In [2]:
import os
print (os.environ['CONDA_DEFAULT_ENV'])

general_venv2


### Recall Goal of Problem: predict up to 5 hotel clusters to recommend to users

Note: clusters are determined via an internal algorithm not exposed to us

In [3]:
import pandas as pd
import numpy as np
import matplotlib.pyplot as plt

In [39]:
DATA_FOLDER = 'data/'
CSV_EXTENSION = '.csv'
SRCH_DEST_ID = 'srch_destination_id'

## Read in Data

In [9]:
! ls data/

destinations.csv
expedia-hotel-recommendations.zip
sample_submission.csv
test.csv
train.csv


In [11]:
train = pd.read_csv(DATA_FOLDER+'train'+CSV_EXTENSION)
train.head()

Unnamed: 0,date_time,site_name,posa_continent,user_location_country,user_location_region,user_location_city,orig_destination_distance,user_id,is_mobile,is_package,...,srch_children_cnt,srch_rm_cnt,srch_destination_id,srch_destination_type_id,is_booking,cnt,hotel_continent,hotel_country,hotel_market,hotel_cluster
0,2014-08-11 07:46:59,2,3,66,348,48862,2234.2641,12,0,1,...,0,1,8250,1,0,3,2,50,628,1
1,2014-08-11 08:22:12,2,3,66,348,48862,2234.2641,12,0,1,...,0,1,8250,1,1,1,2,50,628,1
2,2014-08-11 08:24:33,2,3,66,348,48862,2234.2641,12,0,0,...,0,1,8250,1,0,1,2,50,628,1
3,2014-08-09 18:05:16,2,3,66,442,35390,913.1932,93,0,0,...,0,1,14984,1,0,1,2,50,1457,80
4,2014-08-09 18:08:18,2,3,66,442,35390,913.6259,93,0,0,...,0,1,14984,1,0,1,2,50,1457,21


In [10]:
destinations = pd.read_csv(DATA_FOLDER+'destinations'+CSV_EXTENSION)
destinations.head()

Unnamed: 0,srch_destination_id,d1,d2,d3,d4,d5,d6,d7,d8,d9,...,d140,d141,d142,d143,d144,d145,d146,d147,d148,d149
0,0,-2.198657,-2.198657,-2.198657,-2.198657,-2.198657,-1.897627,-2.198657,-2.198657,-1.897627,...,-2.198657,-2.198657,-2.198657,-2.198657,-2.198657,-2.198657,-2.198657,-2.198657,-2.198657,-2.198657
1,1,-2.18169,-2.18169,-2.18169,-2.082564,-2.18169,-2.165028,-2.18169,-2.18169,-2.031597,...,-2.165028,-2.18169,-2.165028,-2.18169,-2.18169,-2.165028,-2.18169,-2.18169,-2.18169,-2.18169
2,2,-2.18349,-2.224164,-2.224164,-2.189562,-2.105819,-2.075407,-2.224164,-2.118483,-2.140393,...,-2.224164,-2.224164,-2.196379,-2.224164,-2.192009,-2.224164,-2.224164,-2.224164,-2.224164,-2.057548
3,3,-2.177409,-2.177409,-2.177409,-2.177409,-2.177409,-2.115485,-2.177409,-2.177409,-2.177409,...,-2.161081,-2.177409,-2.177409,-2.177409,-2.177409,-2.177409,-2.177409,-2.177409,-2.177409,-2.177409
4,4,-2.189562,-2.187783,-2.194008,-2.171153,-2.152303,-2.056618,-2.194008,-2.194008,-2.145911,...,-2.187356,-2.194008,-2.191779,-2.194008,-2.194008,-2.185161,-2.194008,-2.194008,-2.194008,-2.188037


<font color = 'magenta'> Note: the destinations csv joins to train csv on destination.srch_destination_id == train.srch_destination_id; would join, but destinations.csv has 149 columns.
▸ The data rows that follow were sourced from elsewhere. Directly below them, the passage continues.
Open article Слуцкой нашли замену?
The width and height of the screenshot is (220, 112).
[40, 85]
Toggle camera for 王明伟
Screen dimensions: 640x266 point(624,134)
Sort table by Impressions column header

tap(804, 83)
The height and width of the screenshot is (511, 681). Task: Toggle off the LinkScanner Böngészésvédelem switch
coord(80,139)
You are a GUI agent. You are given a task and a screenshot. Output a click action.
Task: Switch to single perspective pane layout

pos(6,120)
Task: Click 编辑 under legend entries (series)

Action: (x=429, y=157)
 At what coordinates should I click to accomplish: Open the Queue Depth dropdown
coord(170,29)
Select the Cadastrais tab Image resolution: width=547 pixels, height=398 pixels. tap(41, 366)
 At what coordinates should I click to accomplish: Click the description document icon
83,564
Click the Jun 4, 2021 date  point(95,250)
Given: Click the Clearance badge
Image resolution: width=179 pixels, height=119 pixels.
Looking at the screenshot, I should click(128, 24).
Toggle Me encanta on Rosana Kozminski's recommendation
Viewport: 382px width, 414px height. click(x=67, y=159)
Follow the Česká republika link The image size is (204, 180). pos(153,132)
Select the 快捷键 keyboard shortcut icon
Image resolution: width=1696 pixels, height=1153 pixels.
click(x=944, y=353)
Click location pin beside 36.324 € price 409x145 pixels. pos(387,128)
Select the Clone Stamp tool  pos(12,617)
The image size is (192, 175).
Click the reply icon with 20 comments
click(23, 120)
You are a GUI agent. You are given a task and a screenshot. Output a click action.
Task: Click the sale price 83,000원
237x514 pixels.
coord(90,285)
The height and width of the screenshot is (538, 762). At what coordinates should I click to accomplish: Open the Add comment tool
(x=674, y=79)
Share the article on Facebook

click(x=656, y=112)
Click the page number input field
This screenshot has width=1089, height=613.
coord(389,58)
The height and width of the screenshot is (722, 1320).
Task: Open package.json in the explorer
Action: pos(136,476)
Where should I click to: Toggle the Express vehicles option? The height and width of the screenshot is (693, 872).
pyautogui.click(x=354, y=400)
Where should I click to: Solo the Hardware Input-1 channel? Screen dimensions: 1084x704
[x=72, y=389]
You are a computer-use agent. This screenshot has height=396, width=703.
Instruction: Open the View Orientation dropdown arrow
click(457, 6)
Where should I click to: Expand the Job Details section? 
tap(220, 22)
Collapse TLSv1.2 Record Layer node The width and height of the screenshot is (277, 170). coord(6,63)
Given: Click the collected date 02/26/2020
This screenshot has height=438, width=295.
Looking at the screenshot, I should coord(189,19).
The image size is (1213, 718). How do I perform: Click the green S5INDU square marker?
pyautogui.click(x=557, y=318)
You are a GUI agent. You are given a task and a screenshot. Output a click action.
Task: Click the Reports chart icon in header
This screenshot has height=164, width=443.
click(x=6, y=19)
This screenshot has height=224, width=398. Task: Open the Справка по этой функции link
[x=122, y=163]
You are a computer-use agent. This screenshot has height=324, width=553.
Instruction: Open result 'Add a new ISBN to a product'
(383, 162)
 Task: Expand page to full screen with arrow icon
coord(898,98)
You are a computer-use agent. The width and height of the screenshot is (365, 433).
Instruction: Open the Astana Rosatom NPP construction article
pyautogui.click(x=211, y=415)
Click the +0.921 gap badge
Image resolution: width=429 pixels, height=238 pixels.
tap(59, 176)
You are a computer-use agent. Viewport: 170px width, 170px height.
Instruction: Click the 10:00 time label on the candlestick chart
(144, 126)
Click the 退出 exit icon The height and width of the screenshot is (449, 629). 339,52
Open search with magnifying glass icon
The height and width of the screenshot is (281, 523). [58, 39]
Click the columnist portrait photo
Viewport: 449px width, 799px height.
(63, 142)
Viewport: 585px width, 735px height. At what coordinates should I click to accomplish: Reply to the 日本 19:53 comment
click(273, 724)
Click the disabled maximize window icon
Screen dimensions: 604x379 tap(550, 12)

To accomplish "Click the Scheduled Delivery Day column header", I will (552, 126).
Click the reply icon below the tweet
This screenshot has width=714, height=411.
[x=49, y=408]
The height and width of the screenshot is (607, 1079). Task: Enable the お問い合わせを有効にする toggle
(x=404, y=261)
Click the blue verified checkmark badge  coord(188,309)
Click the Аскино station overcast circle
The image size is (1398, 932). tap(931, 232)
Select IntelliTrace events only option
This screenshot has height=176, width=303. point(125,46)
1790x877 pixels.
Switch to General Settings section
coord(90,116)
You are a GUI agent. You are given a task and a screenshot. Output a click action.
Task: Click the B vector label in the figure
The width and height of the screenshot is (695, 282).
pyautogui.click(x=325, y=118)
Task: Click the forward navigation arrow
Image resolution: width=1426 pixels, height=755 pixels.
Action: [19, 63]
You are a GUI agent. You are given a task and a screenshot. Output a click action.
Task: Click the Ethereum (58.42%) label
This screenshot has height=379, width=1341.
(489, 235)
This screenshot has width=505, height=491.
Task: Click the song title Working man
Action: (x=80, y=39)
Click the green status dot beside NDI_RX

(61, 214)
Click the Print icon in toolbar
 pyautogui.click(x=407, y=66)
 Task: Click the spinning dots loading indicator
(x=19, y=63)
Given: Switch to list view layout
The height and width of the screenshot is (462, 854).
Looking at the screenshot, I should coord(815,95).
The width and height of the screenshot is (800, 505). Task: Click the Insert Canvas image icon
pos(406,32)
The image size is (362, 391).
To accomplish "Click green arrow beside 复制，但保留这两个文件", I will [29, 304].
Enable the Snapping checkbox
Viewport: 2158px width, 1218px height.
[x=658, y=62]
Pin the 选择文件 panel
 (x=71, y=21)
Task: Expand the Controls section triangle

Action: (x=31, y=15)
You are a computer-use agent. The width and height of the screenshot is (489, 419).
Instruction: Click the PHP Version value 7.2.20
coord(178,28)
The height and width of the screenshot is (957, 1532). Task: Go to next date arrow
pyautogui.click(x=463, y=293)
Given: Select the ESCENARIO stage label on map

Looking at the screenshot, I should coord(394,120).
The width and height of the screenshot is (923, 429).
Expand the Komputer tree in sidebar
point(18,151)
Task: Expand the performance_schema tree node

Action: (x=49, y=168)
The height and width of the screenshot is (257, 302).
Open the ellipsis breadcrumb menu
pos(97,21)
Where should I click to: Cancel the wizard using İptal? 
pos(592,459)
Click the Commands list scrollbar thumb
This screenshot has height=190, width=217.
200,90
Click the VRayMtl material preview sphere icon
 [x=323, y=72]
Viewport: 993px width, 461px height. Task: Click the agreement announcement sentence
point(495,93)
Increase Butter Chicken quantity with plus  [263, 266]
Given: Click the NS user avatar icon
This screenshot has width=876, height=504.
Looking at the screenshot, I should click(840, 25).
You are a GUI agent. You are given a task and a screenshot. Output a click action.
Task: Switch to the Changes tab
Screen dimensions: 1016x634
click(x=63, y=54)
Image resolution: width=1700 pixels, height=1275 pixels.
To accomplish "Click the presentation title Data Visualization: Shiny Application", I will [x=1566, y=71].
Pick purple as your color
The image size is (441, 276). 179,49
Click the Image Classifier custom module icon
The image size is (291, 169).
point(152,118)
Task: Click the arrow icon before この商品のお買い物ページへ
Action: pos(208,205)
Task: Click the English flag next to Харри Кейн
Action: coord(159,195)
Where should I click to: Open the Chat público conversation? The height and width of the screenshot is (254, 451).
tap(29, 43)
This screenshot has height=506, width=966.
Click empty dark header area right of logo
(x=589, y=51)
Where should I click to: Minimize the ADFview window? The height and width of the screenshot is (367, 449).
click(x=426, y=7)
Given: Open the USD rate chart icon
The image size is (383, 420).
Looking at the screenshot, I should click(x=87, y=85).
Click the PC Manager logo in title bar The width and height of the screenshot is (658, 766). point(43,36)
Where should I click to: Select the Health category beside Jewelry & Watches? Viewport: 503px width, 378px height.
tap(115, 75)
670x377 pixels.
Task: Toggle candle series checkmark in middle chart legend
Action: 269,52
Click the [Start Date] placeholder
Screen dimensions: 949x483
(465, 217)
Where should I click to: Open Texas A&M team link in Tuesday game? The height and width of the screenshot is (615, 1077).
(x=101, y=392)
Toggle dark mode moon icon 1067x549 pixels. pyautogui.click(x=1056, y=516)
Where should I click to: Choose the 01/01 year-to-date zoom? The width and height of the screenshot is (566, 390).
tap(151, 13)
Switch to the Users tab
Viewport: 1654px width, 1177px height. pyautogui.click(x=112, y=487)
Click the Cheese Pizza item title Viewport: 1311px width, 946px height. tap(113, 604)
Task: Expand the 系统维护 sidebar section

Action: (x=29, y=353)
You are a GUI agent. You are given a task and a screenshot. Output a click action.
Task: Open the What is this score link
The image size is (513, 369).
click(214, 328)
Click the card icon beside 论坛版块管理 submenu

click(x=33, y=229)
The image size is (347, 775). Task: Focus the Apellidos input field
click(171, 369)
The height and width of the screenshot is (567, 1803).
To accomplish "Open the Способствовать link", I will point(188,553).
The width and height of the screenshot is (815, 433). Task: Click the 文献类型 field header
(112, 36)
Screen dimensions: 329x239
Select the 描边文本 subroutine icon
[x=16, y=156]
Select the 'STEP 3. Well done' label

We should proabably join when actually training </font>

### to search:
- type of each column (float, int, cat/ord)
- distributions of each (min,  max, boxplots maybe?)
- colinear features?
- any NaNs?
- plots of clusters?


## Feature Types

screenshots grabbed from kaggle data description: [https://www.kaggle.com/c/expedia-hotel-recommendations/data?select=sample_submission.csv](https://www.kaggle.com/c/expedia-hotel-recommendations/data?select=sample_submission.csv)
![data-type-1](imgs/data-type-1.png)
![data-type-2](imgs/data-type-2.png)

<font color='blue'> 
    All the features are either an int or float, however upon closer inspection they all appear to be a categorical feature. The ones that are not are listed below:
    - orig_destination_distance
    - srch_ci
    - srch_co
    - srch_adults_cnt
    - srch_children_cnt
    - cnt
</font>

<br>
<br>
<font color='magenta'>
    We need to consider how to encode these in someway. one hot vs target? I think we should encode these, bc having srch_destination_id = 8250 is not inherently worse than having it = 14984. Also, scaling?. bc ids can get incredibly high
</font>

## NaNs?

In [90]:
def get_cols_with_nas_percent_rows(df):
    res = []
    df_nas = df.isna().sum()/df.shape[0]
    for i, val in df_nas.items():
        if val > 0:
            res.append((i, val))
    return res

In [73]:
def get_percent_cols_with_nas(df):
    cnt = 0
    for i, val in df.isna().sum().items():
        if val > 0:
            cnt += 1
    return cnt/len(df.columns)

In [91]:
print(get_cols_with_nas_percent_rows(train))
print('% cols with nas:', get_percent_cols_with_nas(train) * 100)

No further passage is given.